··· Data in this exercise ···

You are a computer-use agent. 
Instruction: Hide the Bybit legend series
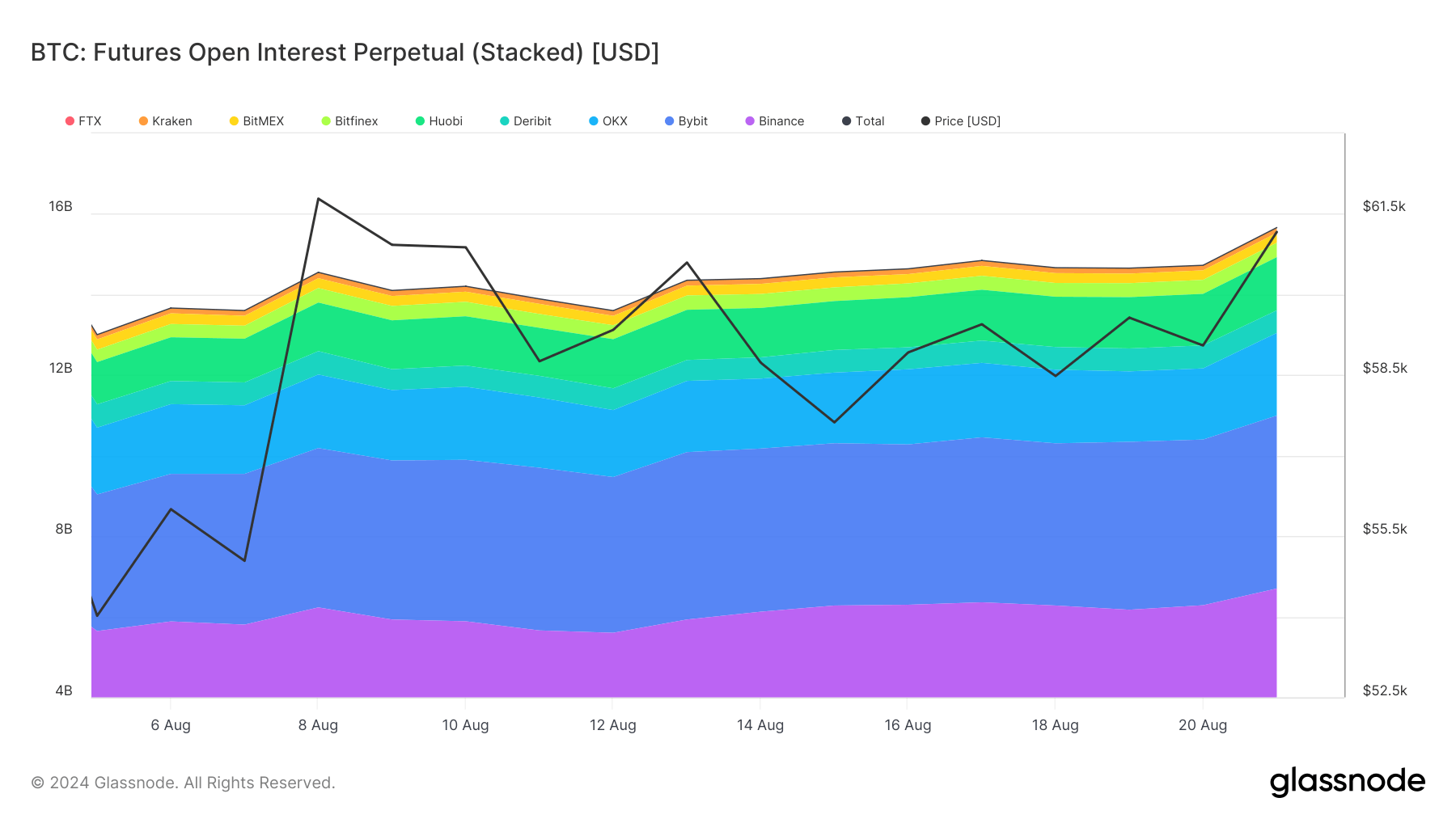tap(686, 121)
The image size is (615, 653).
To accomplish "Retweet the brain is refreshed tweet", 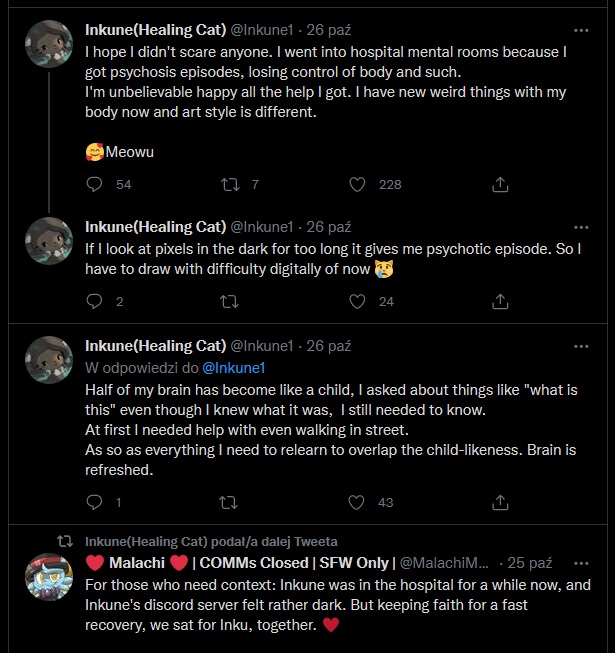I will (x=229, y=502).
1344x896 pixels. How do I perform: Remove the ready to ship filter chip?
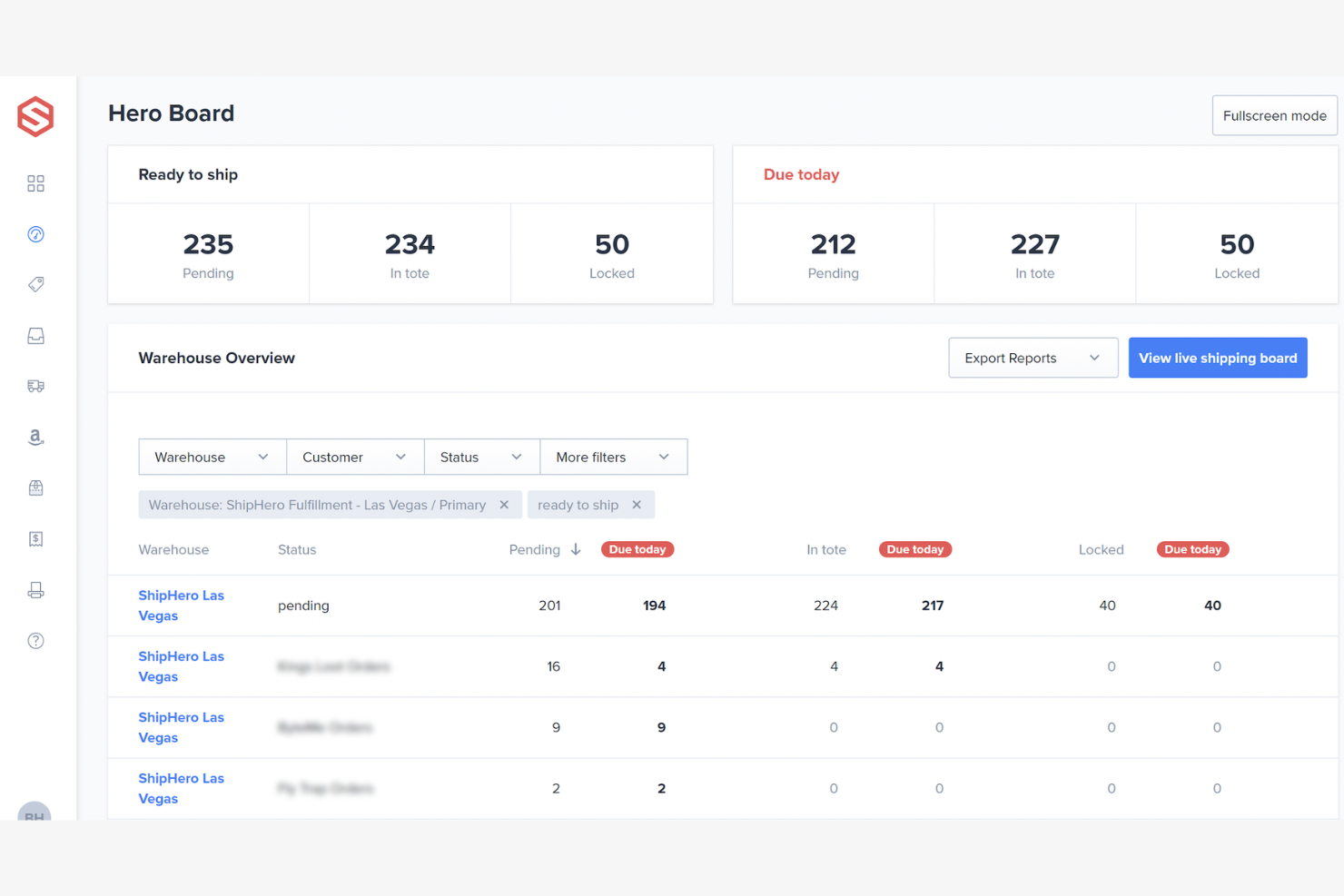(637, 504)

···

Find "1344x896 pixels. How" in the entries, then reproduce that line and each line after it exactly, through the last one. Pictures do not go in.

1344x896 pixels. How do I perform: Remove the ready to ship filter chip?
(637, 504)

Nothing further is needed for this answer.